• [ABOUT THIS TASK]: Pick the lines holding the string "field" out of the records and copy them.
========
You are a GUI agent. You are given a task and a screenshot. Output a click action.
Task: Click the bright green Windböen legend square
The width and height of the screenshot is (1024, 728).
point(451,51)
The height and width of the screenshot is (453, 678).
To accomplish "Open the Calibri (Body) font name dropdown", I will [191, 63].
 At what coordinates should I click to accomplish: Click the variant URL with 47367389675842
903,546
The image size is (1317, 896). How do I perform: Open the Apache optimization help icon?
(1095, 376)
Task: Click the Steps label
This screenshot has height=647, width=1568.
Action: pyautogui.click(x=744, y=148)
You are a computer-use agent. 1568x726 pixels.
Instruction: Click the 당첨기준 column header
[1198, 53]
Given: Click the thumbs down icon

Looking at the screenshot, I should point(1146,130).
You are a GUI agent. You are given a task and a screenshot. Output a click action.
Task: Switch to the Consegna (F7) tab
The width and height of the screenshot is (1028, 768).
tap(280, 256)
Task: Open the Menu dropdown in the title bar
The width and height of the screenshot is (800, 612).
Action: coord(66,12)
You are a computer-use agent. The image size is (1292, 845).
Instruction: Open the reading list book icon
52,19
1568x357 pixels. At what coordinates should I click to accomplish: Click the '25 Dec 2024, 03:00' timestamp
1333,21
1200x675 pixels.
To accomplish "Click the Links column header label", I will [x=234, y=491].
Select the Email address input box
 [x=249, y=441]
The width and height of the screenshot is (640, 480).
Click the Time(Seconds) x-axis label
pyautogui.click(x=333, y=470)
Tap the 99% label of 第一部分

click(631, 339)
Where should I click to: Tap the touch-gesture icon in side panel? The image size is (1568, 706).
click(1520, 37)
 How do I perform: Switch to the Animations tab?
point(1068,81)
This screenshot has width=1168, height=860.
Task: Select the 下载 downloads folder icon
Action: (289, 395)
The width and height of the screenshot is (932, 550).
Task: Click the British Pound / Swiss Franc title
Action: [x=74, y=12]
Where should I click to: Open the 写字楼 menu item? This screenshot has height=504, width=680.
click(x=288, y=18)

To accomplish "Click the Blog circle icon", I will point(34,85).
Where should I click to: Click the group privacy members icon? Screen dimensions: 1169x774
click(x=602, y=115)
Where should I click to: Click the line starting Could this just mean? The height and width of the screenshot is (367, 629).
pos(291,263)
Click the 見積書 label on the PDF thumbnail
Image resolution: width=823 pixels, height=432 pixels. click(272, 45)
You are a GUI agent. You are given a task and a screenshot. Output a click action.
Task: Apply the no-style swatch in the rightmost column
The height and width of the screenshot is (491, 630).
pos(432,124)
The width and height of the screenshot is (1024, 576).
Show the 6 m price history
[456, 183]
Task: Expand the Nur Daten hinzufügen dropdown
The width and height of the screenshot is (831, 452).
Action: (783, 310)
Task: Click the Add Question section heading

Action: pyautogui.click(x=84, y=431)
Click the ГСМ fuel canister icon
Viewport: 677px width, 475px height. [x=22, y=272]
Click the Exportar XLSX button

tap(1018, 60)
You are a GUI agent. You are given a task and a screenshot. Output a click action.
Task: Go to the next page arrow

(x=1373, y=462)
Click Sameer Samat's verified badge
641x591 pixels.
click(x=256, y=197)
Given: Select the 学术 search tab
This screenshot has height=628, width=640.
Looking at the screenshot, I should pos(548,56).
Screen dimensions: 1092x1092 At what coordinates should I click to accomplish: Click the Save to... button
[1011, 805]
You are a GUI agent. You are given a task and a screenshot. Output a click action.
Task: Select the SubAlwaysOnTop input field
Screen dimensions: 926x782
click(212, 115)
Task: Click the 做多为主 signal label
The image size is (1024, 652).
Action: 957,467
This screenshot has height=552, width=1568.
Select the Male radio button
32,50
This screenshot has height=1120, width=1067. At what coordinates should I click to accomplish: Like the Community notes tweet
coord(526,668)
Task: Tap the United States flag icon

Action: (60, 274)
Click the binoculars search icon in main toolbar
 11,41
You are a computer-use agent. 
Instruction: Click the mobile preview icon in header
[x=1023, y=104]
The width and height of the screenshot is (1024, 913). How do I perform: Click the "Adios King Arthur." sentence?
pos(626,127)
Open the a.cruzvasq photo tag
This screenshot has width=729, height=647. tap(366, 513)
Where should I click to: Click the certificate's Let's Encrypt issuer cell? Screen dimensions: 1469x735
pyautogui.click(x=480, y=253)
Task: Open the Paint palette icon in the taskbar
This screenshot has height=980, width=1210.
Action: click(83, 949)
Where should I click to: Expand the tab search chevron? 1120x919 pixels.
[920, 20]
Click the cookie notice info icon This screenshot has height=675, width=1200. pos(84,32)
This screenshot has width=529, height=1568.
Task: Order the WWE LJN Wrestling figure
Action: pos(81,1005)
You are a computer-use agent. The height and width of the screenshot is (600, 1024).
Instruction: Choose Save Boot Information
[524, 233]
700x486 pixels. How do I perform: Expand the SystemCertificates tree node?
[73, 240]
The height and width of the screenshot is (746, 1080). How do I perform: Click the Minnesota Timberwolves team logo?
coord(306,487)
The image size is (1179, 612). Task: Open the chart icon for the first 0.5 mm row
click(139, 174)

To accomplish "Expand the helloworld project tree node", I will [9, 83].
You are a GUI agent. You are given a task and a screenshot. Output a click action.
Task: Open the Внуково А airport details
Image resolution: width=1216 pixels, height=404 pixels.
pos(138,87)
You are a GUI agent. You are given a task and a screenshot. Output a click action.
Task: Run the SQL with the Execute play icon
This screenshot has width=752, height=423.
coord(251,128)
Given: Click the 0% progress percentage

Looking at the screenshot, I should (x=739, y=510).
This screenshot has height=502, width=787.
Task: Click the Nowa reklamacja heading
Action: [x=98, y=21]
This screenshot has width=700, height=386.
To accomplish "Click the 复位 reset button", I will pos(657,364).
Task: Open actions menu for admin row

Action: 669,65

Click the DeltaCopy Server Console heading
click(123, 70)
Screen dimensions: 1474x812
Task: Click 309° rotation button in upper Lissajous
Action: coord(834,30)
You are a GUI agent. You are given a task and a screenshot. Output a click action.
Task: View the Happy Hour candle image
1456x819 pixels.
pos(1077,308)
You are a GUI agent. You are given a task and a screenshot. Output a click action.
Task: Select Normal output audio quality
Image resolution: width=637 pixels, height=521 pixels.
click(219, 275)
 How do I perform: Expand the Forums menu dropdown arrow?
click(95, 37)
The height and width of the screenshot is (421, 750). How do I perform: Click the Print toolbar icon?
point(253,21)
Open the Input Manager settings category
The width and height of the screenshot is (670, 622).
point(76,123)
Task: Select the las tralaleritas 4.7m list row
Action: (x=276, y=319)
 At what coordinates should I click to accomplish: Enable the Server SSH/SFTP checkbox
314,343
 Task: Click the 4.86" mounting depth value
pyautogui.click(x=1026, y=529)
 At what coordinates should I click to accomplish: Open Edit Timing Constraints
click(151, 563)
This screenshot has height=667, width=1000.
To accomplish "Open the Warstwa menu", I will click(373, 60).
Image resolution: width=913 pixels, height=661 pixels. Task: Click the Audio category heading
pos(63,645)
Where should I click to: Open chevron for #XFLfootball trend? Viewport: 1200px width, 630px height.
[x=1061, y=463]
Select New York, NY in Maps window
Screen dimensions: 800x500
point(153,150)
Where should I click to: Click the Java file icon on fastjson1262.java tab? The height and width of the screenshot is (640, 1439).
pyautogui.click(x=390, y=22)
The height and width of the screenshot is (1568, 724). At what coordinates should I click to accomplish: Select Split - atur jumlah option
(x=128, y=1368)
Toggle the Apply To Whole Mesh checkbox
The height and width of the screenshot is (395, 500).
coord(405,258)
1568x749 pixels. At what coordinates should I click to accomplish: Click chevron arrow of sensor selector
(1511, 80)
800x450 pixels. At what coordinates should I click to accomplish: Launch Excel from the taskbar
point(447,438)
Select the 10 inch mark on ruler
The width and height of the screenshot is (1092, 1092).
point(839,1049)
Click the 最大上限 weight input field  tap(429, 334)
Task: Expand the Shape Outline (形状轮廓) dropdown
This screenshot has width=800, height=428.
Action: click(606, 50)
========
• [ANSWER BELOW]:
Task: Select the SubAlwaysOnTop input field
Click the 最大上限 weight input field  tap(429, 334)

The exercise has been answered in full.